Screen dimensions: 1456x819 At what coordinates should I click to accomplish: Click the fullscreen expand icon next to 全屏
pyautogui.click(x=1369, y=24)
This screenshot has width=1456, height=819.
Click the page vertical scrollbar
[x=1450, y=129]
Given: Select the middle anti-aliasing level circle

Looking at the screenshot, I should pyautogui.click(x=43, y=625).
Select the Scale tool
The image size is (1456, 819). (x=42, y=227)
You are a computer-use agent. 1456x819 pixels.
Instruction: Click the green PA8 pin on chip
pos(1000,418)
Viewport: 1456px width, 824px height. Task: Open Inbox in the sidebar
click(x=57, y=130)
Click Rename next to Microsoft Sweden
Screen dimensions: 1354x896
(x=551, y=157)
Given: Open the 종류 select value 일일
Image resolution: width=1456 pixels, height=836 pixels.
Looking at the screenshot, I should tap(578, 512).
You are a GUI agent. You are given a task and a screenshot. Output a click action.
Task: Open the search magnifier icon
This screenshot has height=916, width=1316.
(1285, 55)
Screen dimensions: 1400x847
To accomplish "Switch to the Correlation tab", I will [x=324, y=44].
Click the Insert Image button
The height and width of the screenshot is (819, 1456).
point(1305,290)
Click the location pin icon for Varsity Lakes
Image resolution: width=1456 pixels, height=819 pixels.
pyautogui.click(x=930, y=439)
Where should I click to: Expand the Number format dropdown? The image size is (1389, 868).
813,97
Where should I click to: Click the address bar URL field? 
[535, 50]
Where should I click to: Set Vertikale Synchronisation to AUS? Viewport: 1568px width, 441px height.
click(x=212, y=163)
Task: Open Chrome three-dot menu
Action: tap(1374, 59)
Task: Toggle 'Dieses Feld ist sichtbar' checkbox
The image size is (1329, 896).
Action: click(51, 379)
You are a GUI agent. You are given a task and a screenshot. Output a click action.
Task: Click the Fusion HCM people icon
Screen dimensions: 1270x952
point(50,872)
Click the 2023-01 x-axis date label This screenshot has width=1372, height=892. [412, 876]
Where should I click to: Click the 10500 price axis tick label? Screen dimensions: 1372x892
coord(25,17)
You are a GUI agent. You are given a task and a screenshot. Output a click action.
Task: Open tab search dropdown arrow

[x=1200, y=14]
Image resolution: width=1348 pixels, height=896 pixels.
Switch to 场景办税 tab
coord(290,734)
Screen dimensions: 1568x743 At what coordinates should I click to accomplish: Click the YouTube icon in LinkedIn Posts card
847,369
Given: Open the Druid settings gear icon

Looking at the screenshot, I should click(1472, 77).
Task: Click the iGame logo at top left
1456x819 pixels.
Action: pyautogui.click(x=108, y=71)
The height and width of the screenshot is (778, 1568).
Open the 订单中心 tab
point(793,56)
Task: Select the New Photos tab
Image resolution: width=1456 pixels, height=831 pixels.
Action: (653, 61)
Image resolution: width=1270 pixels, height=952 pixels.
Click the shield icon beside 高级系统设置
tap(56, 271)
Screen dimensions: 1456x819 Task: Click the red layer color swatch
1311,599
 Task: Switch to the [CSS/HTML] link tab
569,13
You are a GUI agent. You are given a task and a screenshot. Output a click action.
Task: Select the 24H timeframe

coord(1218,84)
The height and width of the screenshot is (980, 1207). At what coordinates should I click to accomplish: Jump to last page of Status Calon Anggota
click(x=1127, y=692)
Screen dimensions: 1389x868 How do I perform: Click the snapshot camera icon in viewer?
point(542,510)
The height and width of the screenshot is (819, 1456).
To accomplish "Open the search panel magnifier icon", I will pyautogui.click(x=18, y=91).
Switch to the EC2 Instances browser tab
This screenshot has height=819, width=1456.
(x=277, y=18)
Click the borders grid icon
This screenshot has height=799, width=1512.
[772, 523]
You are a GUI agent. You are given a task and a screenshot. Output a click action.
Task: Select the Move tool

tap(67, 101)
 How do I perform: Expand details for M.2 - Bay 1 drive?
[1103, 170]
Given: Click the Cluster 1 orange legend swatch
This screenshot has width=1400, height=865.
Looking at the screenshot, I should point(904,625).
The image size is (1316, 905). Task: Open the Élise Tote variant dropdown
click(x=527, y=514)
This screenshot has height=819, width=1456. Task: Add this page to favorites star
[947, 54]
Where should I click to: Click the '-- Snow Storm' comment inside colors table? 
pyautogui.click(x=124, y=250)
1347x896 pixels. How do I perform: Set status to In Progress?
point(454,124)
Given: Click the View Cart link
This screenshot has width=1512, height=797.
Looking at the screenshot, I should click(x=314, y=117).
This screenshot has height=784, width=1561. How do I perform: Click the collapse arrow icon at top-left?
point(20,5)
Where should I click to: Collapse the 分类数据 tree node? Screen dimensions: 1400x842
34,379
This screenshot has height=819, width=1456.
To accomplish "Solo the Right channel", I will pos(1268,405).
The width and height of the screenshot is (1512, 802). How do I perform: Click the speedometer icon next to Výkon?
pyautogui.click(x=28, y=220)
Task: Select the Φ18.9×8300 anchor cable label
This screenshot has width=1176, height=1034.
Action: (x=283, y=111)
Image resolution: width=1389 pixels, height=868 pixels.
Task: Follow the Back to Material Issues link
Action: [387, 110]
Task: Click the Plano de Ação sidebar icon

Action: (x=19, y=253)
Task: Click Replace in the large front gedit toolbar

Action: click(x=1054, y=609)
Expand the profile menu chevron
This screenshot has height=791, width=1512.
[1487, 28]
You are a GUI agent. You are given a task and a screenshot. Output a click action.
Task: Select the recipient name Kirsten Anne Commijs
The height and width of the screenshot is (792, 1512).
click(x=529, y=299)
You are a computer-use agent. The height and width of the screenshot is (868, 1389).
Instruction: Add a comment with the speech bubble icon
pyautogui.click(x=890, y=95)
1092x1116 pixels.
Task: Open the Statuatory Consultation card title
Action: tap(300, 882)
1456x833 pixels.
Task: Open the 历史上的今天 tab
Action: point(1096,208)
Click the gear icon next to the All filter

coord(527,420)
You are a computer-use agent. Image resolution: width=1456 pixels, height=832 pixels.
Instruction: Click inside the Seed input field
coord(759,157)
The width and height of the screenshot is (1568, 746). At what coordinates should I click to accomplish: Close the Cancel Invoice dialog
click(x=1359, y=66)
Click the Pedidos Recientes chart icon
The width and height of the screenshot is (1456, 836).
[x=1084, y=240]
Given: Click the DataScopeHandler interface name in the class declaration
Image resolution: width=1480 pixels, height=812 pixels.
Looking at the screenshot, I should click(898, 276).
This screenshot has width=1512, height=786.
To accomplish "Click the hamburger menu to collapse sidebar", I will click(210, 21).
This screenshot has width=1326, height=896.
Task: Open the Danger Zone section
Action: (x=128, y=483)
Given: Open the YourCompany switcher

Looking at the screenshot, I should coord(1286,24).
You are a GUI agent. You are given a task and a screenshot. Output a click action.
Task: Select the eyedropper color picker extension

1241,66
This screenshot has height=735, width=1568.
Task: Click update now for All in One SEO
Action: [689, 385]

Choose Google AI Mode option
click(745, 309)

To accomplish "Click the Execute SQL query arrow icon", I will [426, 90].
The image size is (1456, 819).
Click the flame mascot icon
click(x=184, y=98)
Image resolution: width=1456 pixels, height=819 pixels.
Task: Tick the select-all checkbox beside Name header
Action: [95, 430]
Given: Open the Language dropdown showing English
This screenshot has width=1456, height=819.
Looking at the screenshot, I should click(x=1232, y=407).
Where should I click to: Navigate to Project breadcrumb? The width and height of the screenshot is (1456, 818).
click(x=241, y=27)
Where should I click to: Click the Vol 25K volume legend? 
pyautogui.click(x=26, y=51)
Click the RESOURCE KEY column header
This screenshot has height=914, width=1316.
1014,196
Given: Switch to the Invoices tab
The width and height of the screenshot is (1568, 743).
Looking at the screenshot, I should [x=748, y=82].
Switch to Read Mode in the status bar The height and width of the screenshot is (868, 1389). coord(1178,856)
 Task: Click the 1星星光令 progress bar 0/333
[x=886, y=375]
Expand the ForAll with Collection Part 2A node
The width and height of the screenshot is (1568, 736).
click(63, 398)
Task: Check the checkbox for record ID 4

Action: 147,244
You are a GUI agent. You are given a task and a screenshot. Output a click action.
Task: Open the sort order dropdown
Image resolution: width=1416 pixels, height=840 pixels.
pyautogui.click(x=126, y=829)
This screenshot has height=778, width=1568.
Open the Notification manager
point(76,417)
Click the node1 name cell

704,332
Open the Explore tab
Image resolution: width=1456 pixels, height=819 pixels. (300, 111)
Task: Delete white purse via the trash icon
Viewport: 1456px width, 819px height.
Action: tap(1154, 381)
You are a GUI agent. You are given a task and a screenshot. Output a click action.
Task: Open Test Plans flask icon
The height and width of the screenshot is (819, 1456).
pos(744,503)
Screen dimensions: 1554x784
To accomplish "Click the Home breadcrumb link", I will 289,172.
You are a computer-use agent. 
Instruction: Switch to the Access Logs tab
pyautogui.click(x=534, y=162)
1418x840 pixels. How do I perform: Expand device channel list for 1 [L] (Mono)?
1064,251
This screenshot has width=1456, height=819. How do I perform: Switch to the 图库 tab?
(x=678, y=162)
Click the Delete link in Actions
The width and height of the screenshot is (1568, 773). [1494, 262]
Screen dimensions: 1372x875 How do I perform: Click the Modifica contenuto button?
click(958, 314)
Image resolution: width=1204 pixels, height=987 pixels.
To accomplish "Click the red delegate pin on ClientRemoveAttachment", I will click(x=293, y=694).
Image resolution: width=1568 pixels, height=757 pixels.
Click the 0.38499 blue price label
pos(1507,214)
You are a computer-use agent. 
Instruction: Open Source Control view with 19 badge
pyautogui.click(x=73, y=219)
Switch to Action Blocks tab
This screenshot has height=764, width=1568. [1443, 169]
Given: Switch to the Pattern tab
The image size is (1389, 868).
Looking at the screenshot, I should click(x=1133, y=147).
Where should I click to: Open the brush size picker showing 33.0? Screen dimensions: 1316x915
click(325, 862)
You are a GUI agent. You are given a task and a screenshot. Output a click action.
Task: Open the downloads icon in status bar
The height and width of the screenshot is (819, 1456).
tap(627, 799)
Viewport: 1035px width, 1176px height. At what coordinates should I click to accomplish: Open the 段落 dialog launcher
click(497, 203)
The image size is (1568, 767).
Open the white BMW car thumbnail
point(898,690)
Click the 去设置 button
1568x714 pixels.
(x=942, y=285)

◆ ◆ ◆ ◆

• _Task brief_
Report the number of lines in the material above that include the string "computer". Nothing else belongs in the answer.

• _Your solution_
5